Note how the warning is phrased: "ISO C90 does not support 'long long'".
The long long type has been a standard C feature since the 1999 standard
(and a common extension before that). Failure to support long long is
not merely deprecated, it's completely non-standard. If you're willing
to assume that int is at least 32 bits, you should be even more willing
to assume that long long exists.

And <stdint.h> also did not exist in C90; both it and long long were
introduced by C99.

Just invoke your compiler with options to tell it to use a more modern
version of the language.

gcc in particular uses "-std=gnu89" by default, which is C89/C90 with
GNU extensions. IMHO this is unfortunate, and it's time for gcc to
support C99 by default. But it probably doesn't make much sense to rely
on gcc's default anyway.

If you need your code to be portable to Microsoft's compiler, you might
have a problem; I don't remember whether it supports long long, but I
know it doesn't support C99 or C11.

Thanks for suggestions, but note above remark,
But that whole function [that uses long long] ought to be
re-algorithmized anyway, so my concern is pretty minimal.
And, as per a previous followup, the whole "obnoxious warnings"
remark was intended to be humorous, and I'd actually prefer
continuing to see the warnings, just to remind me that I should
get around to fixing the algorithm (it's the one that seeds
the rng with a hash-like number derived from your key -- I should
choose a better hash).
 
J

JohnF

Ike Naar said:
int iran1 ( int ilo, int ihi ) { /* you want int rn from ilo to ihi */
long ran1(/*some args go here*/), /*original rng from Numerical Recipes*/
iran = ran1(/*args*/), /* integer result from rng */
range = ihi-ilo+1, /* ihi-ilo+1 */
IM = 2147483647, /* ran1()'s actual range is 1...IM */

Isn't ran1()'s actual range [1..2147483646] ?
imax = IM - (IM%range); /* force iran's max to a multiple of range */
while ( iran >= imax ) iran=ran1(/*args*/); /*discard out-of-range iran*/
return ( ilo + (iran%range) ); } /* back with random ilo <= i <= ihi */

Yes, actual max is IM-1, which code accommodates with >= in while().
I'll debug the comments later.
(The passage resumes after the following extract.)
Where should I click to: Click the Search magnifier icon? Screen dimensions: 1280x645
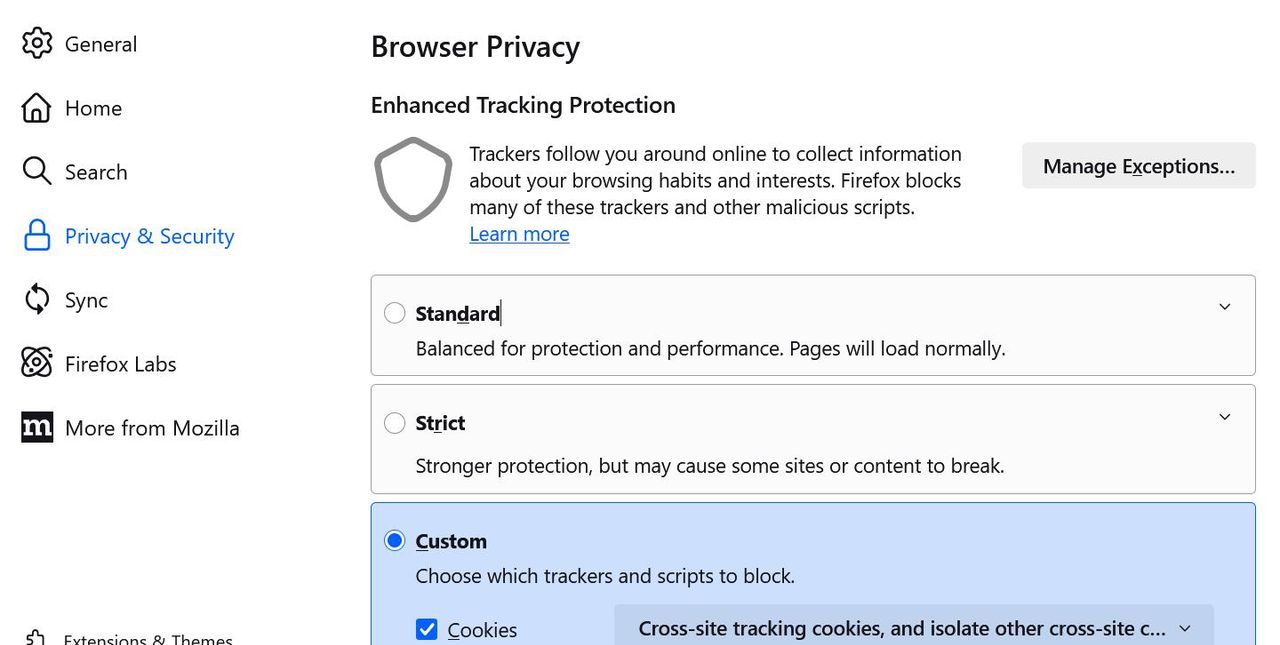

But the whole bias problem solved by
all this is miniscule when range<<IM, which is pretty much always
the case. You can just comment out that while() and forget the whole
thing.
 
J

John Forkosh

Ben Bacarisse said:
They may be numerical tests based on the floating point value. It will
make almost no difference to a numerical test if the bottom bit of the
int (just before the final divide) cycles 0,1,1,0,1,1,0,... (for
example) but it will make a big difference if you make binary choices by
using ran1(...) & 1. Eric S suggests that this sort of thing does not
happen with the PRNG you use, but I'd not seen that post when I wrote.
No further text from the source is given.